#### Dataset ####

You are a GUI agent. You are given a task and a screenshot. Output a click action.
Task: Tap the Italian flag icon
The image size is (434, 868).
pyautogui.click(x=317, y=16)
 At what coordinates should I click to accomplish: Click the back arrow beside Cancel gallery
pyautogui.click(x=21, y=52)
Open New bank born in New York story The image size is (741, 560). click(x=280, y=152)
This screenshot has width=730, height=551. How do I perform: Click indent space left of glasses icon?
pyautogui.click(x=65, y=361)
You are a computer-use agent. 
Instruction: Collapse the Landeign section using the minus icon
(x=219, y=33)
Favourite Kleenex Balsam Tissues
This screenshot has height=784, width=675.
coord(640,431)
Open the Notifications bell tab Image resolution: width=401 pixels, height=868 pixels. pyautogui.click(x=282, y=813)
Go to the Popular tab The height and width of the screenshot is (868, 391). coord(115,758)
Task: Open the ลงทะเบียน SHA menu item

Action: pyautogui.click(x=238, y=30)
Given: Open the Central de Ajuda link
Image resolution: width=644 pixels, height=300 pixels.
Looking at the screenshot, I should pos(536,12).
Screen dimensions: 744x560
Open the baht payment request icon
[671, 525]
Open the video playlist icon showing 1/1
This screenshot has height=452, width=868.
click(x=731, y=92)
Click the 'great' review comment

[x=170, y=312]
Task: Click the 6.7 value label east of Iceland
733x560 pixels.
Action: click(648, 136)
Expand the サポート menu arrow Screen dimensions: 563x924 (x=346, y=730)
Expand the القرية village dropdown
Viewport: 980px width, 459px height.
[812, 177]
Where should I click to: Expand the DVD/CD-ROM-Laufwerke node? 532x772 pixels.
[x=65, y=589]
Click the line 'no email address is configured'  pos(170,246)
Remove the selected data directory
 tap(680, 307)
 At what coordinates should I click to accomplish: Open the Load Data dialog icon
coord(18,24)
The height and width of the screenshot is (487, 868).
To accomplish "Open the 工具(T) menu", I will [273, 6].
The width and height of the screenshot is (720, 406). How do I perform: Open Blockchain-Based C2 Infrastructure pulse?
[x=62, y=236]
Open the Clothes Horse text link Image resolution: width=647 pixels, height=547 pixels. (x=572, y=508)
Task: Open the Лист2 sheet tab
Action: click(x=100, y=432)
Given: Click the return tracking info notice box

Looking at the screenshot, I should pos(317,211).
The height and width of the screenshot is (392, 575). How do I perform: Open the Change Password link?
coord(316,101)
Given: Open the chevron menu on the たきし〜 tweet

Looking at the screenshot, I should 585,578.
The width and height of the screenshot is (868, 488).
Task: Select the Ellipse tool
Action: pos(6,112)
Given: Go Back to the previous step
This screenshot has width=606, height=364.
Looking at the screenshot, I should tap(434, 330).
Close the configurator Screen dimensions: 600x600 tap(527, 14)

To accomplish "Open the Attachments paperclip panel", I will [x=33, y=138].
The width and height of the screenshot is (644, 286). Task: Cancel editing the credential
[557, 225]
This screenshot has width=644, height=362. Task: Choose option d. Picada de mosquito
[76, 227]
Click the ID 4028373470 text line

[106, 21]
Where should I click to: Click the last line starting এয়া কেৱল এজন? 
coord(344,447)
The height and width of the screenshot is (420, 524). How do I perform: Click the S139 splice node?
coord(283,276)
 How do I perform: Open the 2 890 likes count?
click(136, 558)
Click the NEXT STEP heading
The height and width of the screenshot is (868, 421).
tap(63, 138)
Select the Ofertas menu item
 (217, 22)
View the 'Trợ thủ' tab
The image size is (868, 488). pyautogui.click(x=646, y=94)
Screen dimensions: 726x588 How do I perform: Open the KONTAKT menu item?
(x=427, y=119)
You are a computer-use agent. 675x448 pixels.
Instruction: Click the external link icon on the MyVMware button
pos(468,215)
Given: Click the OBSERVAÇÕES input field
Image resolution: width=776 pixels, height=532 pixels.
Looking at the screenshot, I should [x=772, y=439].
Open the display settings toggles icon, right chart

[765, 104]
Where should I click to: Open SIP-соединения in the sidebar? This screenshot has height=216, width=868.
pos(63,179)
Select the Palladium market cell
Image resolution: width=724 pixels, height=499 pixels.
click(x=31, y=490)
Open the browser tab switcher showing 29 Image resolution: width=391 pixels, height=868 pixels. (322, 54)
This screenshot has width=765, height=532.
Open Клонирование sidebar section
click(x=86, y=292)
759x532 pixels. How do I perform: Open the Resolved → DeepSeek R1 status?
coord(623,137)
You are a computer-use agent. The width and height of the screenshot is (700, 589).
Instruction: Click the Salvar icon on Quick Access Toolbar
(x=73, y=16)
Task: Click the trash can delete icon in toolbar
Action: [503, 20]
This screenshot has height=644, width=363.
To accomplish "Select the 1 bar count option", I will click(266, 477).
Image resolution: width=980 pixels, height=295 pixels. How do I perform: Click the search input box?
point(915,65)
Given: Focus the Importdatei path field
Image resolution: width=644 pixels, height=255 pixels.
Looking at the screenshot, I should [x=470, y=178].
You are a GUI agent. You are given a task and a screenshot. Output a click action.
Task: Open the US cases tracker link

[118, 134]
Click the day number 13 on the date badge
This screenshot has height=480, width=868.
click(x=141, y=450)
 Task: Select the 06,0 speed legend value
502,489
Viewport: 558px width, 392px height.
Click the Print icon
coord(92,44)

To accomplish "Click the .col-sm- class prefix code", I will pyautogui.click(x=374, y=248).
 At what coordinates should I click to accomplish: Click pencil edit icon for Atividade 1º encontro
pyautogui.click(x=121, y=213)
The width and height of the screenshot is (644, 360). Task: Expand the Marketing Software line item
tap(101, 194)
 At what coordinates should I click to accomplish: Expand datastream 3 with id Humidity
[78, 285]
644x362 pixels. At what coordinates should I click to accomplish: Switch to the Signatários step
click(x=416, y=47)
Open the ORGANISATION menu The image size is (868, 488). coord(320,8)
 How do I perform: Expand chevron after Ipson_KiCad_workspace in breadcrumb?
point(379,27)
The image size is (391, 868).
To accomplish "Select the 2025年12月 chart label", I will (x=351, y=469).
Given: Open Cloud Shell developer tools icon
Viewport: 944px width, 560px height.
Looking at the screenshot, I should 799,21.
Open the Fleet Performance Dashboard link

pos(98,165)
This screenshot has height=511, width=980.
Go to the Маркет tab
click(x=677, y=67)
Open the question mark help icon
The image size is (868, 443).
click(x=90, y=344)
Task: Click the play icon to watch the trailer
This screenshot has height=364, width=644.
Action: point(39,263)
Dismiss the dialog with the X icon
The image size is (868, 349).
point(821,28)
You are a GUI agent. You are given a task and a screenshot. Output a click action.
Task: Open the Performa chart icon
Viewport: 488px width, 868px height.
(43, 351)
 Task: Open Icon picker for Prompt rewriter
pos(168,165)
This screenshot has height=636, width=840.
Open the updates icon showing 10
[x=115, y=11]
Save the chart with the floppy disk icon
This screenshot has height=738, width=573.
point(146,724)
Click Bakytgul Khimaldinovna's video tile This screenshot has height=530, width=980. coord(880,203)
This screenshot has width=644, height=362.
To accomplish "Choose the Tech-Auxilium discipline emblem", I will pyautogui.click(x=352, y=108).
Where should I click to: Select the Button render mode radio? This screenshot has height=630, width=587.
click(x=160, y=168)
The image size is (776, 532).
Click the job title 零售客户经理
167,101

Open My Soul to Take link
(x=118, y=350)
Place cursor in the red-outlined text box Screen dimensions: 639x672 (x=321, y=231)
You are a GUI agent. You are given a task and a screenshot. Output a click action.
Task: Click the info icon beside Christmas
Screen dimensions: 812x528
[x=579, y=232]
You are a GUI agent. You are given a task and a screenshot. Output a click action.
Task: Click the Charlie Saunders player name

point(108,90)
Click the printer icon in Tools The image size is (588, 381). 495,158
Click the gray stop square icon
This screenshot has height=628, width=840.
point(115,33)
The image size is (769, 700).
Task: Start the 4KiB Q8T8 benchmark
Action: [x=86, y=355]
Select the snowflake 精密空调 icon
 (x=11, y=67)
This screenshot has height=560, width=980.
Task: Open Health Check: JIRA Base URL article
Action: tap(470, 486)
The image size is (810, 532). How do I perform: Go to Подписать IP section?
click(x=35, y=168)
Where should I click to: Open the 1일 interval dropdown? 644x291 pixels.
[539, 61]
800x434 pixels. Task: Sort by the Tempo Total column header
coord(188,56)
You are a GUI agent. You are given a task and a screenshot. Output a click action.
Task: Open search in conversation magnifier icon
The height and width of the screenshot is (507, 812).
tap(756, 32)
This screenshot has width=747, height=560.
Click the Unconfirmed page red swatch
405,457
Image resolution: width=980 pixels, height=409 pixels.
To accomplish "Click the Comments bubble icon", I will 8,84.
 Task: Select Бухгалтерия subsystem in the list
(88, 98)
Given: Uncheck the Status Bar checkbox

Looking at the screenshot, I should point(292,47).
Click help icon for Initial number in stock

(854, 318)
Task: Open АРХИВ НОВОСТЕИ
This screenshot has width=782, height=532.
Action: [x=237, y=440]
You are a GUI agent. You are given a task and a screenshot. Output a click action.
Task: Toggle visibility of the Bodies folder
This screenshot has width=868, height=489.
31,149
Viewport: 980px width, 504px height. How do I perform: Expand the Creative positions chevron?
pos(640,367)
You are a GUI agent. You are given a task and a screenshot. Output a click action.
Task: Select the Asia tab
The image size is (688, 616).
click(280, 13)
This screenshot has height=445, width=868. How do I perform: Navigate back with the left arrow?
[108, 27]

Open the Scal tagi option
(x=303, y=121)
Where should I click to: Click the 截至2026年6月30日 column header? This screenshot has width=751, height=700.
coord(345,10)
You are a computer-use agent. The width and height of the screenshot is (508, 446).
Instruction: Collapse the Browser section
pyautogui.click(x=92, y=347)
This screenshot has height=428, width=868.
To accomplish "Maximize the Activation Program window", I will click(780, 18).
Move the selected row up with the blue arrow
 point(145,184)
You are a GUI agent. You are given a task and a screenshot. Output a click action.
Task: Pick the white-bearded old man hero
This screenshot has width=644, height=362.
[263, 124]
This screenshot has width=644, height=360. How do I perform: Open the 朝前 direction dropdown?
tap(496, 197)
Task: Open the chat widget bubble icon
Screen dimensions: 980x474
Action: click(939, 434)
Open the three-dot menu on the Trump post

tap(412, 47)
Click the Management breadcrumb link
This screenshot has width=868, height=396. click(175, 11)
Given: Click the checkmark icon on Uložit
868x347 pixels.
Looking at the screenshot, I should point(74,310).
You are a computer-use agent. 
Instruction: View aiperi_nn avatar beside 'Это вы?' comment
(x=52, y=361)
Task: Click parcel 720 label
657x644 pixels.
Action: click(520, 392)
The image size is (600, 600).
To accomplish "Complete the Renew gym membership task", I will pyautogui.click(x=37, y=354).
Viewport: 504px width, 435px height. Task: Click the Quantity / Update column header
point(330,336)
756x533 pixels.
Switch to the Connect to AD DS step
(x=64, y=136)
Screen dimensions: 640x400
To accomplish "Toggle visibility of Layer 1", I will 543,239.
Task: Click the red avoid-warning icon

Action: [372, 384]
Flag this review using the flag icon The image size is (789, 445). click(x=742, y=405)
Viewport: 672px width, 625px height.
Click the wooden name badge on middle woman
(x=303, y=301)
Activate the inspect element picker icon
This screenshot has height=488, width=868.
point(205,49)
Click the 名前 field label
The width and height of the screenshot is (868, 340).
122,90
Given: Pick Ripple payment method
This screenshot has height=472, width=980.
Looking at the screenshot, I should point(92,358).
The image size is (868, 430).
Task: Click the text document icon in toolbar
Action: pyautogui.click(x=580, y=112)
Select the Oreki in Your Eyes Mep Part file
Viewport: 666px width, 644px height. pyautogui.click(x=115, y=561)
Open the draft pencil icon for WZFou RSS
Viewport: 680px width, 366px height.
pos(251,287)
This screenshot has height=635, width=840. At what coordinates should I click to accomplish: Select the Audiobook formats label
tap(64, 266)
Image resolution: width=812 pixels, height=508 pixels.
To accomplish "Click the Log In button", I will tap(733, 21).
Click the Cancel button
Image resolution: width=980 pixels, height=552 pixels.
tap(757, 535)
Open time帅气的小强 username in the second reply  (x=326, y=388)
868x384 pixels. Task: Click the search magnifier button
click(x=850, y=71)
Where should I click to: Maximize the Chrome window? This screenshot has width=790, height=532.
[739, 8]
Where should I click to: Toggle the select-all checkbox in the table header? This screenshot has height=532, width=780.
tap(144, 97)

####

*Your instructions:*
Look above for lines with the word "bubble" and copy them all.

*Answer to this problem:*
To accomplish "Click the Comments bubble icon", I will 8,84.
Task: Open the chat widget bubble icon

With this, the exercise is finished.